Stored items:
BEGIN
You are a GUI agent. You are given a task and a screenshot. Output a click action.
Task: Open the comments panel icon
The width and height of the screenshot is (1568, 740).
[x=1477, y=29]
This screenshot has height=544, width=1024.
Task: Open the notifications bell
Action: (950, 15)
END
Work item> Up to and including the last line of the records above, print exactly every line from the one that contains "The width and" onward.

Response>
The width and height of the screenshot is (1568, 740).
[x=1477, y=29]
This screenshot has height=544, width=1024.
Task: Open the notifications bell
Action: (950, 15)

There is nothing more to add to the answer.